Марсель оглядывает ее, будто ожидает, что очки окажутся на ней.
- А когда ты их в последний раз видела?
- Когда воду покупали. Когда ты платил, я их сняла и положила на стойку, и…
- Платил же я, - улыбается Марс, - тебе-то чем очки помешали? Ладно, схожу сейчас за твоей драгоценностью. Идите, я догоню.
Он уходит. Но буквально через минуту Алекса вспоминает, что у нее остался его телефон, и что мы можем потеряться. Я бы не возражала, но Артем вызывается его догнать, пока недалеко ушел.
Он уходит, а мы с Алексой, потеряв цель - где-то располагаться и, тем более, купаться в отсутствии парней нам не хочется, - просто прогуливаемся по пляжу. Мы не разговариваем - такими уж подружками стать не успели, и о чем с ней говорить, я не знала, поэтому просто неторопливо шагаем вдоль уже убранных лежаков, свернутых зонтиков и, как пирамидка для взрослых, собранных друг на друга столиков. И так доходим до дальнего конца в это время уже практически пустынного пляжа. Солнце давно село, а дураков, как мы, плавать в сумерках, видимо, нет.
Но все же мы тут не одни.
У тупика, образованного высокой скально-каменистой насыпью, видим огненные всполохи, незамеченные нами ранее из-за навеса для лежаков. Удивляясь тому, что кто-то осмелился развести костер на европейском пляже, мы с Алексой переглядываемся. Она пожимает плечами, я тоже, и мы уже собираемся повернуть назад, как три фигуры, сидящие у огня, резко поднимаются и быстро идут к нам.
- Этого еще не хватало, - бурчит еле слышно Алекса, и я разделяю ее настроение.
- О, какие девушки, и одни, - говорит один из них по-английски с жутким акцентом, да еще и заплетающимся языком. Я с трудом разбираю слова. - В наше время это небезопасно.
- Но мы готовы взять вас под свою защиту, - речь другого звучит гораздо чище, и он явно трезвее. - Да, Серхио?
- Конечно. Нам для полного комплекта как раз не хватает таких красоток. Хотите покататься на яхте? - первый парень хватает Алексу за руку и, притянув к себе, обхватывает за талию.
- Отвали, а! - грубо по-русски отвечает она Серхио, пытаясь его оттолкнуть, но безуспешно.

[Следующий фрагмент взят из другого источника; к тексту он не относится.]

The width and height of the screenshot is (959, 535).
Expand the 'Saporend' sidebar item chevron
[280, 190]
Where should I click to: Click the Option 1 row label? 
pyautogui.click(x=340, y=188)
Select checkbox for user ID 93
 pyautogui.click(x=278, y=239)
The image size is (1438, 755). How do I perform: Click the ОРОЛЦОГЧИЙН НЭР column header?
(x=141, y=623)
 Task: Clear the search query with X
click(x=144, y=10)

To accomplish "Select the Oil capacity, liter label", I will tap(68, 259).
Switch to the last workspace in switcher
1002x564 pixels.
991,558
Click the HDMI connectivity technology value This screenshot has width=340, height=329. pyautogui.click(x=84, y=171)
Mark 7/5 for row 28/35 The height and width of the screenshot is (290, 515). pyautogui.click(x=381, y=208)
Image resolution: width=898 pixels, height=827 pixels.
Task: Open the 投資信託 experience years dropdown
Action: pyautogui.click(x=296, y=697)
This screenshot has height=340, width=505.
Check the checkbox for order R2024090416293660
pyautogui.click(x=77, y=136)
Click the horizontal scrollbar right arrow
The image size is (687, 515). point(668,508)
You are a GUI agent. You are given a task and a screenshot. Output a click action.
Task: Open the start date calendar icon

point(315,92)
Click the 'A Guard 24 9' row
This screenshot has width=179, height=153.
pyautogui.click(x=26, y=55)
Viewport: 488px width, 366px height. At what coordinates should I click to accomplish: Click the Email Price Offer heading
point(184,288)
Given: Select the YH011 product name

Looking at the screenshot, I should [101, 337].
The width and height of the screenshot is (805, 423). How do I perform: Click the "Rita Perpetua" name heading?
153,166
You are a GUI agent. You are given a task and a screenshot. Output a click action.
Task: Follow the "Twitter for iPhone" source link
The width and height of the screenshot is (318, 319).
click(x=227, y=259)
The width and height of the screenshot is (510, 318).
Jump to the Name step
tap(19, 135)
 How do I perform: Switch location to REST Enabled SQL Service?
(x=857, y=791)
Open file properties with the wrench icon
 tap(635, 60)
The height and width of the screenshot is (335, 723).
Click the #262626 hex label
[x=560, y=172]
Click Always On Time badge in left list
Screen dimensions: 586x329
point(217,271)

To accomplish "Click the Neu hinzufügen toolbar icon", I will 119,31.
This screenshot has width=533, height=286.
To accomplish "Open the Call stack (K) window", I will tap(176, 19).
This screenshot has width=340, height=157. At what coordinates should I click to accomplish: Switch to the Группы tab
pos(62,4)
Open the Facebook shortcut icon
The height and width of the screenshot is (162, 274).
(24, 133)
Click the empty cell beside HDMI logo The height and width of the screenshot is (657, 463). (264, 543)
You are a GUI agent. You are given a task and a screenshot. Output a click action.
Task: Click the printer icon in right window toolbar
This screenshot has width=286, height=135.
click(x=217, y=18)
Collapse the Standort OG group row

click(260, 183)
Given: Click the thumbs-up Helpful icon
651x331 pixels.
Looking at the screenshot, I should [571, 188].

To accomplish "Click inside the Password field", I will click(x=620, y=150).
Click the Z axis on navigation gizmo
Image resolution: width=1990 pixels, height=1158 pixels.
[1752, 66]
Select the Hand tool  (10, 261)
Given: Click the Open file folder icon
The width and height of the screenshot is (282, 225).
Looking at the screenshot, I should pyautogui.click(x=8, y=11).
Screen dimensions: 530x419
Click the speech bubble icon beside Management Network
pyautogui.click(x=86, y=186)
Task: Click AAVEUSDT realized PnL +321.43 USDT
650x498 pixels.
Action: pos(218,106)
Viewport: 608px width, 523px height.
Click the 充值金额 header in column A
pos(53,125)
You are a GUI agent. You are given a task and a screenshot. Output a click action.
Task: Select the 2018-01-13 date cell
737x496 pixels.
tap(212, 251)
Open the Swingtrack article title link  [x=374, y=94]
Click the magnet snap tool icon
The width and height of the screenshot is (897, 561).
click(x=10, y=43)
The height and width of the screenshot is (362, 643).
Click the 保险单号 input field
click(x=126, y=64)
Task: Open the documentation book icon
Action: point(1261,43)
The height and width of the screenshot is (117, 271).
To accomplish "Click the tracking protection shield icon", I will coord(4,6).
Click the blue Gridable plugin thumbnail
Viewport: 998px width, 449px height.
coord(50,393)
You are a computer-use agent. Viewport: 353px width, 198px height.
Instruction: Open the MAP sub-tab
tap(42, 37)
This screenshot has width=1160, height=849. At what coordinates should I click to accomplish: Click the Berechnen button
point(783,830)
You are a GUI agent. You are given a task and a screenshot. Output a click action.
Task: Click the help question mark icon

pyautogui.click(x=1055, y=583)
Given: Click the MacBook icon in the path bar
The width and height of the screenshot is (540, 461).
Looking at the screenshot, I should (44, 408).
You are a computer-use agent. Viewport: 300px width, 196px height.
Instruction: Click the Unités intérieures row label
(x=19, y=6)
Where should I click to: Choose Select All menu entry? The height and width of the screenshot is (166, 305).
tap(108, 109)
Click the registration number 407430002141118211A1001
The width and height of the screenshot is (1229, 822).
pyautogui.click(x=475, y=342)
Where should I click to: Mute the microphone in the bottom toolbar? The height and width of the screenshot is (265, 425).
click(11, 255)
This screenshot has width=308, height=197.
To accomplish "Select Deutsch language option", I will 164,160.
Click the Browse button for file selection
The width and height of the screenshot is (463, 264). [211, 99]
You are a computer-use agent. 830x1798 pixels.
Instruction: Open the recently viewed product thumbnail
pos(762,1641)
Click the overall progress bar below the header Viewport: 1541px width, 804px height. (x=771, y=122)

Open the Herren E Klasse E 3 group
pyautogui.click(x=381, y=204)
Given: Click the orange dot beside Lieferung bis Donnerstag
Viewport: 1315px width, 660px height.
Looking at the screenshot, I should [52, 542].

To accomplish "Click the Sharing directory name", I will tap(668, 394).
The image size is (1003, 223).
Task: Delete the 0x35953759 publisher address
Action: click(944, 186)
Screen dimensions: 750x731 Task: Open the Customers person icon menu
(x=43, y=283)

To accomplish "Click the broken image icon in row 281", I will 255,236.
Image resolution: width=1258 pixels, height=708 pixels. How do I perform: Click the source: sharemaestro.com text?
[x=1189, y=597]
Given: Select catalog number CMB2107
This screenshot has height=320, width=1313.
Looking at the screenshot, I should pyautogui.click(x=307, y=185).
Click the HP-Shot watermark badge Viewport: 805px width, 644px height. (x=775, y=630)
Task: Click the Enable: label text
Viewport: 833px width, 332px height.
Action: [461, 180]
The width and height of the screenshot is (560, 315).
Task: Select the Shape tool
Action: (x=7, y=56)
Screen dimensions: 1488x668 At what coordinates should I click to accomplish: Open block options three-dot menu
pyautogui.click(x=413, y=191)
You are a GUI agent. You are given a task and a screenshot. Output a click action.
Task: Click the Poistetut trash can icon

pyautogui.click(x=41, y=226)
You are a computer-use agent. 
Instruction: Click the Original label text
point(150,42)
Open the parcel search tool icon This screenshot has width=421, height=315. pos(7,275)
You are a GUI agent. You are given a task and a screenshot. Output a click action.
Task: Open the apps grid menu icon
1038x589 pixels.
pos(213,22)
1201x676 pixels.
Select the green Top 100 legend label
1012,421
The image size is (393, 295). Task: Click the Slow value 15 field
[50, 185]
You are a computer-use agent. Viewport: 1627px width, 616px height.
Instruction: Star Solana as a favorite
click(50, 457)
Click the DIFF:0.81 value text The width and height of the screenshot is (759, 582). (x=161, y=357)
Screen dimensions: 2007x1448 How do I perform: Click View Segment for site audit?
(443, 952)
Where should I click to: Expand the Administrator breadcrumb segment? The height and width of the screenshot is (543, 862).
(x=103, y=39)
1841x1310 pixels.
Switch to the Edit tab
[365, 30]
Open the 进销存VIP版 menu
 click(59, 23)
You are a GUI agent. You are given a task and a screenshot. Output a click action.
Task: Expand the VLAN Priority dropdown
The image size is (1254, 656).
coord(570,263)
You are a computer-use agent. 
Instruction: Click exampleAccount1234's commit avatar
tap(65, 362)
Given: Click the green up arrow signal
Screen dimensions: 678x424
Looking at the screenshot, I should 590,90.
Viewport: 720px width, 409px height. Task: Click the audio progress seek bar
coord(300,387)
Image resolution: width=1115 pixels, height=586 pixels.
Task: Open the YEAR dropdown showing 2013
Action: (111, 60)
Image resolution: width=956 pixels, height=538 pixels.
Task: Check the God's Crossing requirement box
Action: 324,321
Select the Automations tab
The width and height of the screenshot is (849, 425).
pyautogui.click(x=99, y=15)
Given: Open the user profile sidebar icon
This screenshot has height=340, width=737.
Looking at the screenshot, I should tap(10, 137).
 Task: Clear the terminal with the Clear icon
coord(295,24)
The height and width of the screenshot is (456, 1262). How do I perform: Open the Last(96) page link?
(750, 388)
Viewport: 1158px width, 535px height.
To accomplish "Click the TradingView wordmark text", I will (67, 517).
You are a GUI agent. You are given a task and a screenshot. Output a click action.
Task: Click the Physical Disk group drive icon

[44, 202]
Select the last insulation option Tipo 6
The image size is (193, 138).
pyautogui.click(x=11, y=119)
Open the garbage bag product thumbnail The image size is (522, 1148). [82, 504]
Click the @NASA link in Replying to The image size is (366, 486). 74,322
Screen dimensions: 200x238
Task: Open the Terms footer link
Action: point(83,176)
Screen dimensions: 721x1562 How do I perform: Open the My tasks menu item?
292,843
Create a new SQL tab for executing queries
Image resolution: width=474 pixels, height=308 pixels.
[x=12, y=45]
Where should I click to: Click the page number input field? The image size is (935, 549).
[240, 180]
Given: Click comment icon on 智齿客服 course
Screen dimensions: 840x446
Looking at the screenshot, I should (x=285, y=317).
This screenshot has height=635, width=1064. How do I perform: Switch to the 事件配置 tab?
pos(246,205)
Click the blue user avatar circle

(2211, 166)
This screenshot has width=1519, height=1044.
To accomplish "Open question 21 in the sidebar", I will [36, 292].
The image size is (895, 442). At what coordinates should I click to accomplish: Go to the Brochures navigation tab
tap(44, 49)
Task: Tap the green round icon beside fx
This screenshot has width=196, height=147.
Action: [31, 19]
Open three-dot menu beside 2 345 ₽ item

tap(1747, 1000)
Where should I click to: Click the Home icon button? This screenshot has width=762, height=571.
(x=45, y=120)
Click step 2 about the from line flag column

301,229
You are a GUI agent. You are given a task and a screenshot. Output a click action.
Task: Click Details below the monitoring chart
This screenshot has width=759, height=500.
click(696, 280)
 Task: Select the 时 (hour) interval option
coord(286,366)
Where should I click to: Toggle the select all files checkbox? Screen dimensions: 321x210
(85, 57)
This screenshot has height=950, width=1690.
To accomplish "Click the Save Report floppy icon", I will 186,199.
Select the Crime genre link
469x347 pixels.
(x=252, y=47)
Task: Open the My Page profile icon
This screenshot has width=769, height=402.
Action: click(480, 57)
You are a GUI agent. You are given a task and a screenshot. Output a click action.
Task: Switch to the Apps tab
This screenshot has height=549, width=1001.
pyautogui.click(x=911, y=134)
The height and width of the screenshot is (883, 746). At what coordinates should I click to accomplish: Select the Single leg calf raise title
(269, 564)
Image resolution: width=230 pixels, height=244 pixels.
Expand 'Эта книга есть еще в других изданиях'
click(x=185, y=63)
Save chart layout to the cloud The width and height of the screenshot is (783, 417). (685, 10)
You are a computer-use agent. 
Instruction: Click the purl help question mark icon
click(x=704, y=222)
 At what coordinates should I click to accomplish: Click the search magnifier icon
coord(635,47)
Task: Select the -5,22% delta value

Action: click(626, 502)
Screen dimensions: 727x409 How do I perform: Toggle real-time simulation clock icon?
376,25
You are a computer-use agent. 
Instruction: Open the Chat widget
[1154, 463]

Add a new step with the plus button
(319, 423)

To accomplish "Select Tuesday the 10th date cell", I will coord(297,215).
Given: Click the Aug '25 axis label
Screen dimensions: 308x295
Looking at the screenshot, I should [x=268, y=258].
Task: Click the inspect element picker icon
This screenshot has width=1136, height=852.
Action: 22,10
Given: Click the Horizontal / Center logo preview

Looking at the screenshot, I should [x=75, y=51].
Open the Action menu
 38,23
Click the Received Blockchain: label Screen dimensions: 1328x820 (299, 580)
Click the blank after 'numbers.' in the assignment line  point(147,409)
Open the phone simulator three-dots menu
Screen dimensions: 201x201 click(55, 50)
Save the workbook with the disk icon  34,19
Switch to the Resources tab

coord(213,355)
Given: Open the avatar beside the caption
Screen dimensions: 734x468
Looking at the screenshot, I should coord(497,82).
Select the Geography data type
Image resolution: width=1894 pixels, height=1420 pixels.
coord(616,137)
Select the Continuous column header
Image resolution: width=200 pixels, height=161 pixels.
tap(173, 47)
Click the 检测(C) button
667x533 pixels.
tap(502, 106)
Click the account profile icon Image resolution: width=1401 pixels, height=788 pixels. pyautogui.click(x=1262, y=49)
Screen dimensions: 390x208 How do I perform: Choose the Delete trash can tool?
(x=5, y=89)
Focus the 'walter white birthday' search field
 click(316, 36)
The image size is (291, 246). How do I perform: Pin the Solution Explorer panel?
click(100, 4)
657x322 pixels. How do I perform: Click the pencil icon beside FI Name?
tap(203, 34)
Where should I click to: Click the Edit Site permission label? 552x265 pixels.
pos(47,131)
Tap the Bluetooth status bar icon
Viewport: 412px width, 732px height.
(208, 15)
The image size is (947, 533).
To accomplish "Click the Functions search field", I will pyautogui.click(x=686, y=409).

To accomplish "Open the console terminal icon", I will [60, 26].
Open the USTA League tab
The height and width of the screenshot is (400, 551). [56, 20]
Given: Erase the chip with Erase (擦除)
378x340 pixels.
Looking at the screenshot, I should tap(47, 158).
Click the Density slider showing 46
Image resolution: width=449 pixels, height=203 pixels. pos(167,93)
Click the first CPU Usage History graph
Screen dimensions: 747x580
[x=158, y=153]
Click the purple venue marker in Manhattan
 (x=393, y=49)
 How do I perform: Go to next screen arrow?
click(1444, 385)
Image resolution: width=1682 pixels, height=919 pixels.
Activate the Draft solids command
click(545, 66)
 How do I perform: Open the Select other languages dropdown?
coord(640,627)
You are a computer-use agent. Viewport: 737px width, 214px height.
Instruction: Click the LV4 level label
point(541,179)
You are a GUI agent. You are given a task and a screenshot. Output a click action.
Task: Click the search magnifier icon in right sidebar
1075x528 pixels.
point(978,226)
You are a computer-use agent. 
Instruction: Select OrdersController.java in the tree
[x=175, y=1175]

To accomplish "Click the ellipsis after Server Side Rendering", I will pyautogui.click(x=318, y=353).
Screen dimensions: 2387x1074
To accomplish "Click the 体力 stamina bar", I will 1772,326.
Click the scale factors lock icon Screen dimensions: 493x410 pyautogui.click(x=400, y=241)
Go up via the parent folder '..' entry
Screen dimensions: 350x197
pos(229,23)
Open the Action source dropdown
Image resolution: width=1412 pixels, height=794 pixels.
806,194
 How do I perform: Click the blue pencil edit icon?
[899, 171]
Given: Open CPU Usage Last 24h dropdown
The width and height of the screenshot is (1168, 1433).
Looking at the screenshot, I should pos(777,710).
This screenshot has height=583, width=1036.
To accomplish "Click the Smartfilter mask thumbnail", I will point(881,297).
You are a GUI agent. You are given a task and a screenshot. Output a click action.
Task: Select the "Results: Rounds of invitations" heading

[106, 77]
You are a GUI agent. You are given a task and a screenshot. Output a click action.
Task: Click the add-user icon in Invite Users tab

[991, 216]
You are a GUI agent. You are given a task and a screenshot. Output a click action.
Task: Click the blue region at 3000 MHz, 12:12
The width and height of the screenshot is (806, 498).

- Easy guys, - спокойно говорю я, выставив руку и отступая от двух других. - You don’t need to get into trouble, do you? (“Парни, полегче. Вам ведь не нужны неприятности?” (англ))
Я знаю, что ни в коем случае нельзя показать им, что я боюсь. Но, как ни странно, я их действительно не боюсь, совсем. За последние несколько недель я столько всего перебоялась, да испытала и немало других отрицательных эмоций, что теперь была преисполнена уверенности - эти парни просто не могут причинить мне боли больше, чем я уже перенесла. Физическая боль, даже насилие, ничто в сравнении с насилием моральным, тем более с самонасилием.
Но почему-то я была уверена, что до этого не дойдет.
- Какие неприятности, кошечка? - пропел второй парень. - Мы просто прокатимся на яхте.
Третий все это время хранил молчание и вообще казался безучастным к происходящему. Я толком даже не видела его лица.
- We have our own yacht, there is no need for us to take yours, - пытаюсь я достучаться до них голосом разума. (У нас есть своя яхта, нам не нужна ваша.)